TEXT SECTION Start Marker

I haven’t talked much about my disability publicly before to the world but I feel like I shouldn’t keep it in anymore to myself.
I am a schizophrenic who began showing signs 4 or 5 years ago. Sometimes I see things that aren’t there. Sometimes I hear things that others can’t hear. I spent the better part of a year going in and out of the ER and psychiatric wards with major psychotic episodes
I fled Merced to a different city because I thought people we’re trying to kill me and hurt me everywhere I went in Merced. I spent several months close to a year on the streets. it was the scariest time and experience of my life.
After I got off the streets and moved in to a camper at a friend’s house I got on medication which calmed my symptoms down. But not for long. I soon was back on the streets off my medication and would soon have the biggest schizophrenic episodes of my life which ended me up in jail for 6 months. I can honestly say jail saved my life. While I was in jail I got the treatment I needed to ease my mind and get control back over my life. I got medical help and medication to help me get back in control.

TEXT SECTION End Marker
RAW DATA Start Marker

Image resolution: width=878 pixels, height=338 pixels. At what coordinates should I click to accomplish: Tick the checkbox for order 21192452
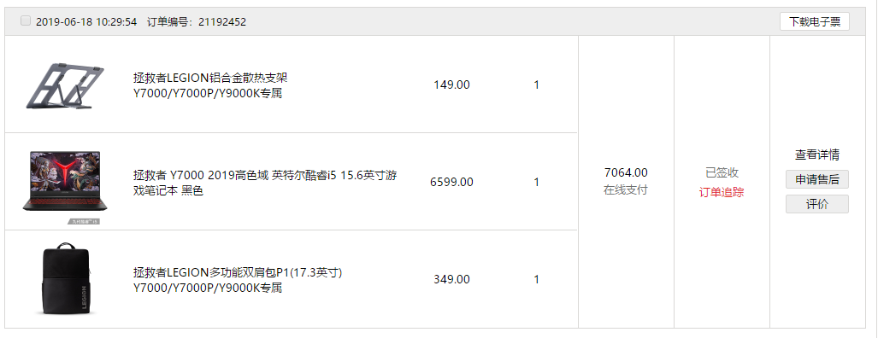[x=25, y=20]
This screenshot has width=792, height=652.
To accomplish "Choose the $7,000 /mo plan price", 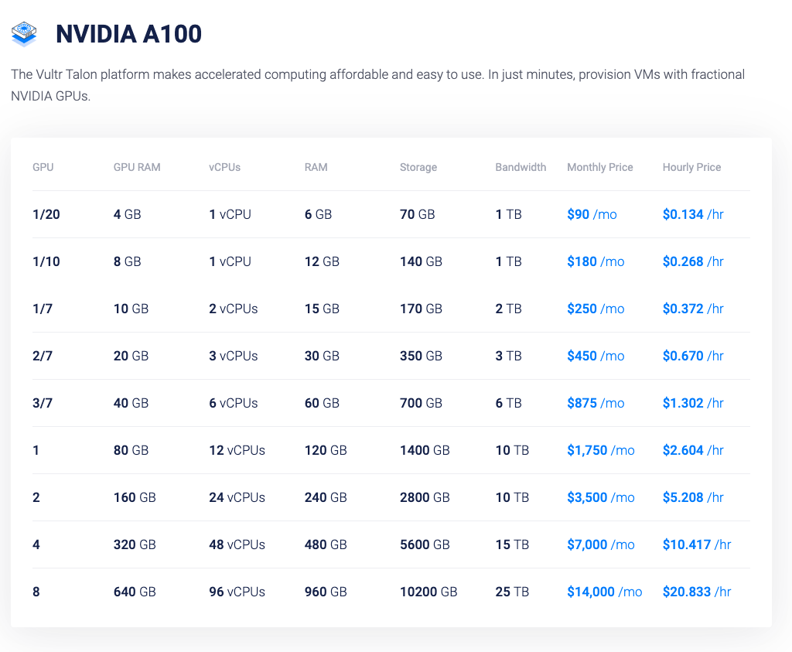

RAW DATA End Marker

— SET OF TASKS —
a: Rewrite the account of living with schizophrenia, everything from "I am a schizophrenic" down to "of my life.", with "Merced" changed to "my hometown" each time it appears.
b: Carry the account of living with schizophrenia forward, starting right after its last sentence.

— ANSWERS BELOW —
a:
I am a schizophrenic who began showing signs 4 or 5 years ago. Sometimes I see things that aren’t there. Sometimes I hear things that others can’t hear. I spent the better part of a year going in and out of the ER and psychiatric wards with major psychotic episodes
I fled my hometown to a different city because I thought people we’re trying to kill me and hurt me everywhere I went in my hometown. I spent several months close to a year on the streets. it was the scariest time and experience of my life.

b:
Then after I was out of jail my brother and dad put some money together and got me a plane ticket and moved me out to Vermont to be with family and get the mental health help I needed and the right medications. I take a daily regimen of 7 pills that slow my mind for the better and keep me inn control. I have appointments 2 times a month with a psychiatrist that helps me tremendously along with the medication. I have to so I can cope and discern reality from my imagination.
One day I had an episode during dinner at Denny’s and I had to excuse myself from dinner because I was seeing and hearing things that weren’t there. I could recognize they weren’t real but it was the same way that someone can recognize a scary movie isn’t real. It still scares you very much.
I’ve been non active for the better part of a year from schizophrenic symptoms because I’m getting the help I need. I have my own place and income and life is much better than it used to be. Here is to a new year of symptom free schizophrenia. Love you all friends and family.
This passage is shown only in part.